Les Verts restent également fermes, à l'image de la conseillère nationale Franziska Ryser (SG):

«Nous, les Verts, nous engageons depuis des années pour l'introduction d'un impôt sur les successions, car il y a une répartition inégale de la fortune en Suisse: le 1% le plus riche de la population possède aujourd'hui près de la moitié des ressources totales. Ce déséquilibre a des conséquences sociales et écologiques tangibles: il affaiblit le pouvoir d'achat de la population et les institutions sociales. Et il prive les pouvoirs publics des moyens nécessaires à la protection du climat.»
Franziska Ryser, GP-SG, spricht ueber ihre Motion zur Beteiligung der Schweiz an der multinationalen Taskforce Repo zur Umsetzung der Wirtschaftssanktionen gegen Russland, waehrend einer Sondersession ...
La conseillère nationale des Verts Franziska Ryser est en faveur du texte.Image: keystone

Il n'est donc pas surprenant que deux tiers des électeurs des Verts témoignent déjà de leur soutien. Le parti est, par principe, favorable à un contre-projet qui réduirait les inégalités sociales et augmenterait la marge de manœuvre pour des réformes écologiques, poursuit Ryser.

Propos acerbes des opposants

Les Vert'libéraux (PVL), eux non plus, ne sont guère surpris. Ils saluent toutefois le rejet général massif ainsi que celui au sein de leur propre électorat (65% de non, 12% de plutôt non). Le parti commente:

«Les électeurs des PVL rejettent clairement cet impôt successoral radical, tout comme une nette majorité des citoyens. Cela ne nous étonne pas. La population se prononce avec discernement.»

Ils mentionnent la 13ᵉ rente AVS – dont le financement doit encore être fixé – et redoutent un départ des bons contribuables à cause de l'imposition massive des gros héritages. La perspective de la perte des recettes fiscales n'est, à leurs yeux, pas souhaitable.

«Une initiative aussi extrême complique l'élaboration d'un contre-projet. S'il devait voir le jour, il devrait plutôt prévoir une imposition modérée des très grandes fortunes.»

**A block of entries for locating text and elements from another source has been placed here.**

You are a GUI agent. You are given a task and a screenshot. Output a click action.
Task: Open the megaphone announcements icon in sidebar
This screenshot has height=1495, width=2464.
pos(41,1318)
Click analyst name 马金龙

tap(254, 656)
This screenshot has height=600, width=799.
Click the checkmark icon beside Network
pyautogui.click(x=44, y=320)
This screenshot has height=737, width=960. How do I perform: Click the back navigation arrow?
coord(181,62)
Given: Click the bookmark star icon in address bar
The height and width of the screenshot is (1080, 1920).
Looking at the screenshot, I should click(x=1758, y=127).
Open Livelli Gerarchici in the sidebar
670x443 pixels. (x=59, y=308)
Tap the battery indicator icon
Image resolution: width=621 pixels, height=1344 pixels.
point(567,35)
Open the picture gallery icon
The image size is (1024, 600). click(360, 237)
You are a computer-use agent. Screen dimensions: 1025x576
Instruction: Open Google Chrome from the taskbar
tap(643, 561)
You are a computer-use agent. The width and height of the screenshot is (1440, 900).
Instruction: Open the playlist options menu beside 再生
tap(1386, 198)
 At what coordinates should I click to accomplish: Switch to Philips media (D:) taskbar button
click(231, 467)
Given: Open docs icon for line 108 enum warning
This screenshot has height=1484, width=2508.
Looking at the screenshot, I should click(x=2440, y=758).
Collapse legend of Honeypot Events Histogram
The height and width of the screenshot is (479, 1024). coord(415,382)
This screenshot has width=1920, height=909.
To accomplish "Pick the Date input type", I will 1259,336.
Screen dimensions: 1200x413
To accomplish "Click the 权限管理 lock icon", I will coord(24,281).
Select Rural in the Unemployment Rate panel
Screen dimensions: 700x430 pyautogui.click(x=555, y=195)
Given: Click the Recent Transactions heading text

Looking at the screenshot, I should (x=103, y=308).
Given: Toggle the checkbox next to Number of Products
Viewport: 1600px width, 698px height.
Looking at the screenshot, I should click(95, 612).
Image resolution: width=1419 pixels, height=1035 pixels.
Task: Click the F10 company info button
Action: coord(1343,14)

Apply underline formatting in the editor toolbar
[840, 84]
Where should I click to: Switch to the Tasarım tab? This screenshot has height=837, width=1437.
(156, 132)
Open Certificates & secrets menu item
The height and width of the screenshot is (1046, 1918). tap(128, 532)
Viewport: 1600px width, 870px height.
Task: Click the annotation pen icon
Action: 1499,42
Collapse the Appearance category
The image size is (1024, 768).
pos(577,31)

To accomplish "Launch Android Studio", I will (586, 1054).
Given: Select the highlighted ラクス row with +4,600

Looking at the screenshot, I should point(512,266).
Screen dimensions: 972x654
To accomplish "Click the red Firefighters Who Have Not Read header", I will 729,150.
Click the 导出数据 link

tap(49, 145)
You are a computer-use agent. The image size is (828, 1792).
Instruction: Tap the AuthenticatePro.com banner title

Le rejet le plus net émane des électeurs du PLR. 91% ont clairement voté contre. Le conseiller national libéral-radical Marcel Dobler (SG) ne pense pas autrement:

«La Jeunesse socialiste est le parti de la dyslexie économique. Les relations économiques lui sont étrangères, pour le plus grand dommage de la Suisse. Il faut clairement rejeter une initiative "pseudo-JS" anticonstitutionnelle, derrière laquelle se cache en réalité le PS. Elle causerait un dommage maximal à la Suisse.»
Nationalrat Marcel Dobler, aufgenommen an einer Medienkonferenz der FDP St. Gallen, am Mittwoch, 26. Oktober 2022, in St. Gallen. Nationalraetin Susanne Vincenz-Stauffacher tritt als Kandidat fuer die ...
Marcel Dobler ne mâche pas ses mots.Image: keystone

Il faudra patienter encore environ deux ans avant que le peuple puisse se prononcer. La présidente de la JS Mirjam Hostetmann veut mettre ce temps à profit pour démontrer l'urgence de la situation. Elle ne se laisse pas déstabiliser par le refus des riches:

«La Jeunesse socialiste n'a pas de soutiens multimilliardaires, mais nous tiendrons quand même tête aux privilégiés, cela s'est déjà vu par le passé.»